Et de cette foule, se détache Jaïre, le chef de la synagogue locale, qui vient
vers lui et tombe à ses pieds.
C'est bien la première fois, dans
l'évangile, qu'un homme - et de plus un responsable religieux ! - ose une telle
démarche publique ! Mais, quand ce que l'on a de plus cher au monde, son
enfant, est en train de mourir, aucun préjugé ne peut vous arrêter ! On est
prêt à tout tenter ! Evidemment ! Ce père, ce chef de synagogue, sans fausse
honte, supplie Jésus de venir chez lui pour imposer les mains sur sa petite
fille afin, dit-il, “qu'elle soit
sauvée et qu'elle vive !”. "Afin qu'elle soit sauvée et qu'elle
vive !". N'est-ce pas, finalement, notre propre souhait et pour soi-même,
et pour ceux qui nous sont chers, et pour chacun de nous ? Une grande parole de
foi à répéter souvent ! Afin d'être sauvé et de vivre !"
Alors, laissant la foule qui continue à
l'écraser, sans dire un seul mot, Jésus part avec Jaïre. Mais, à peine
ont-ils fait quelques pas que des gens viennent chuchoter à l'oreille de ce
père souffrant : “Laisse tomber ! Ce n'est pas la peine de déranger ce maître
guérisseur, ta fille est déjà morte ! Il ne peut plus rien pour toi !”.

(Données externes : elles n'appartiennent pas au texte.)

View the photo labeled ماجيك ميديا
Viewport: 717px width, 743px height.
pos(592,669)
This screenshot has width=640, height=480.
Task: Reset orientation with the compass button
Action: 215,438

Il y a de l'ironie cruelle dans ces propos
qui étouffent la petite flamme de foi et d'espérance qui brulait encore dans le
cœur de ce père... C’est assez courant, n’est-ce pas, de confondre l’espoir
humain et l’espérance en Dieu.
Et pourtant, toute la Bible crie
l'Espérance, une Espérance têtue, plus vivace que tous les défaitismes. Non pas
l'espoir qu'inventent les hommes pour ne pas mourir. Mais, avec le Christ
souvent silencieux mais qui marche à nos côtés comme il a marché avec Jaïre,
l'Espérance vient au secours de l'espoir comme on greffe un rameau sauvage.
L'Espérance dit à l'espoir : "Tu ne te trompais pas. Le seul tort de
ton rêve, c'est d'attendre trop peu... et plus profond". Peut-être,
parfois, faut-il que l'espoir craque pour que commence l'Espérance. La foi est
parfois un doute surmonté ; l'Espérance est souvent un désespoir surmonté !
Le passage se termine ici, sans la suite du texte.